Dr. Jeffrey Barish, founder and president of 3beez
The 3Beez Music Management System incorporates the company's music management software into their custom music server the Wax Box 2 ($5400). The software demo proved to be very interesting as the 3Beez system is very flexible in terms of metadata. Very flexible. For example you can view your library according to different values so that a Composer field will show up when viewing classical music then you'll just get Album and Artist when viewing pop or rock.
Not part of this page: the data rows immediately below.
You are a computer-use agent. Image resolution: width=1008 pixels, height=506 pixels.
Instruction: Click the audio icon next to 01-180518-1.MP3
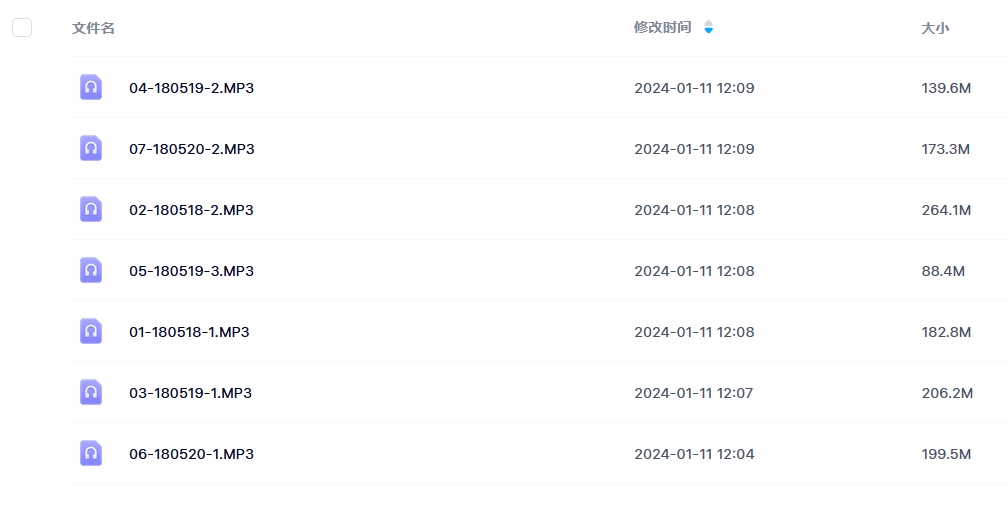click(91, 332)
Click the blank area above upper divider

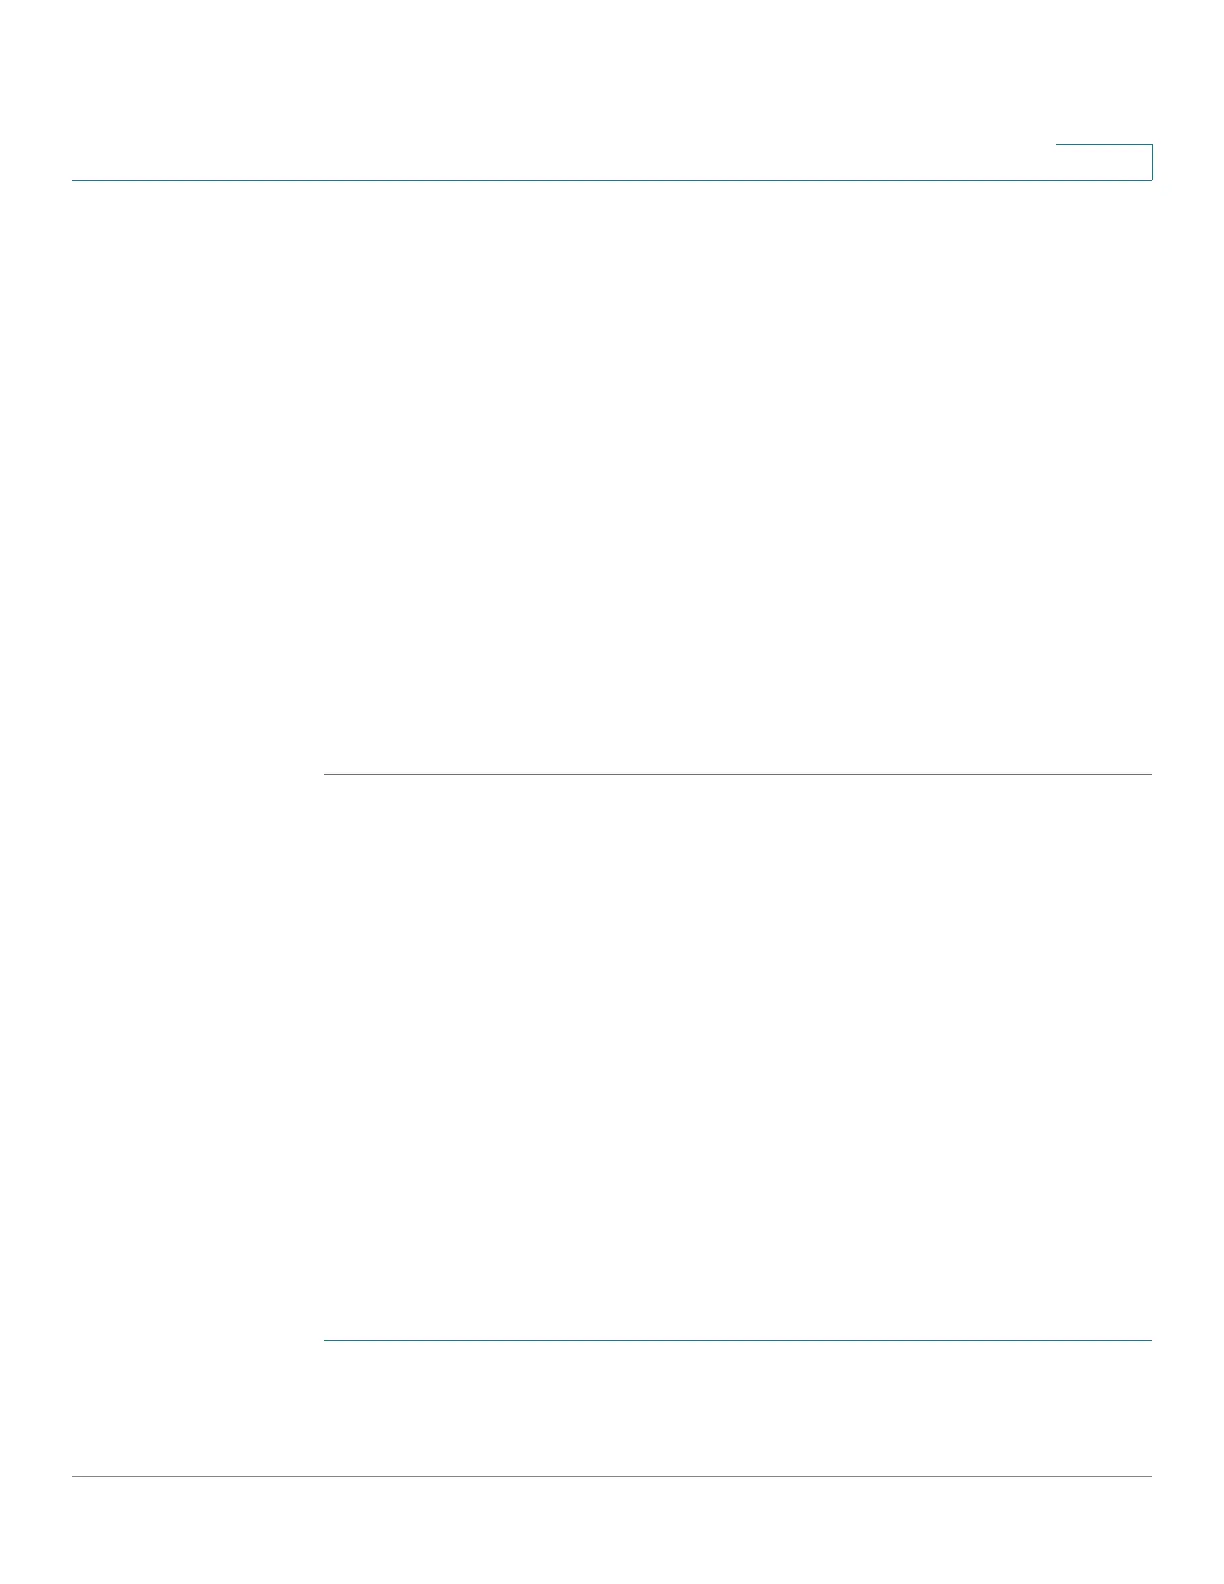pyautogui.click(x=738, y=477)
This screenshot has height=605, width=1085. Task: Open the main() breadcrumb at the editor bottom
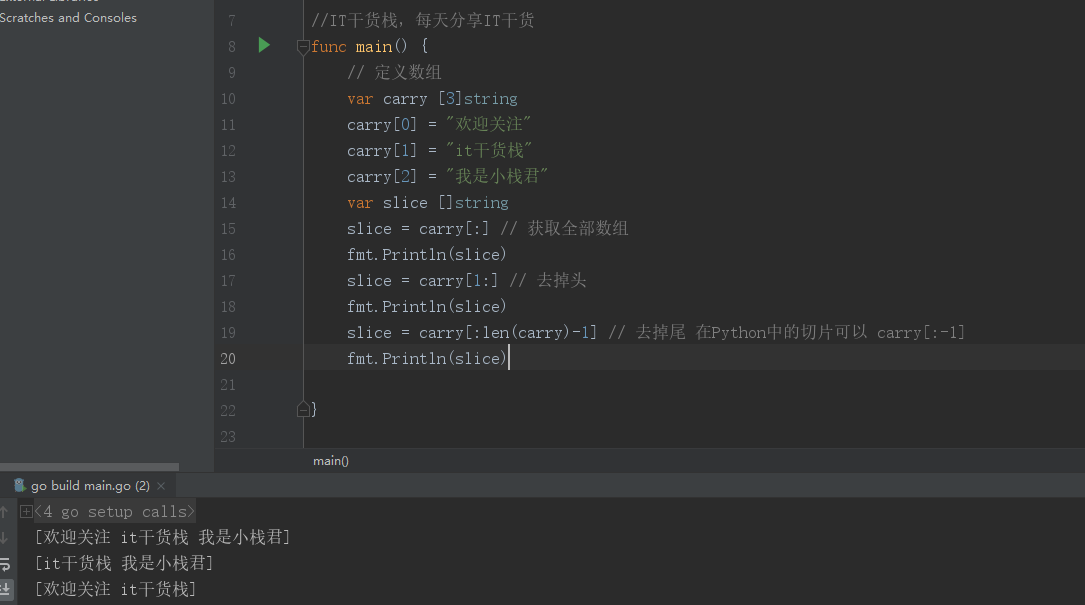click(330, 460)
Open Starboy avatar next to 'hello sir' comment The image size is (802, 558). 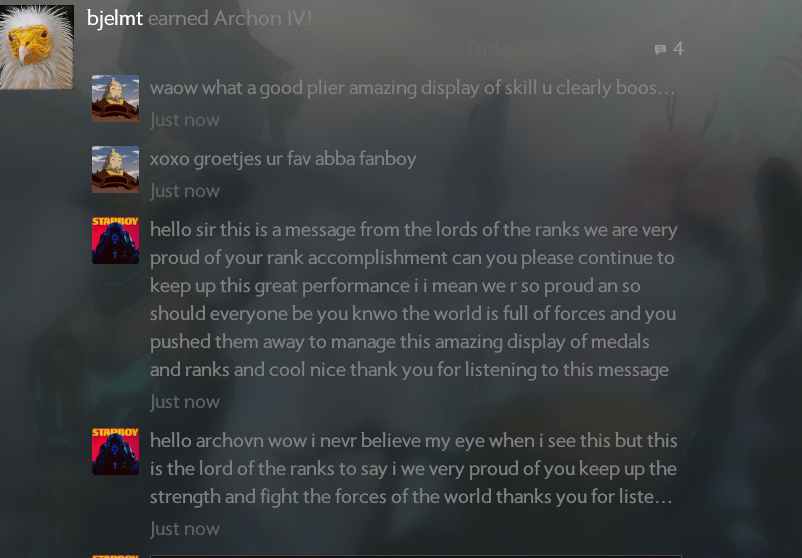[115, 240]
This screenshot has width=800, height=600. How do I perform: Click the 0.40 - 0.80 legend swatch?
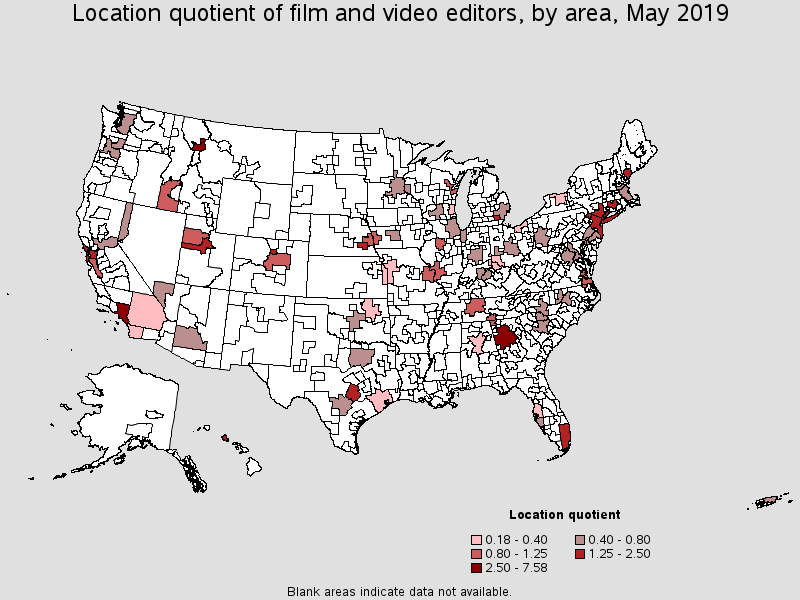[580, 539]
All of this is up to you of course and you have the ability to add new metadata fields you define.
I sat in on Steve Silberman's of AudioQuest excellent intro to computer audio held in the AudioQuest room at RAMF2014. Steve covered many topics including how to set up iTunes and JRiver Media Center, the importance of good quality RAM and Solid State Drives, his preference for the AIFF file format as compared to lossy formats, and of course a brief but convincing demo of WiFi versus Belkin cable versus AudioQuest's own Pearl Ethernet cable ($29). Disbelievers beware—each change, from WiFi to Belkin to AudioQuest, brought increased clarity and resolution and generally a more musical sounding system.
While Channel D, makers of Pure Music ($129) (which I'm listening to right now) and Pure Vinyl ($299), wasn't showing anything new, its important to note that they are one of the only software companies to have a room of their own. This commitment to keeping a public face is nice to see.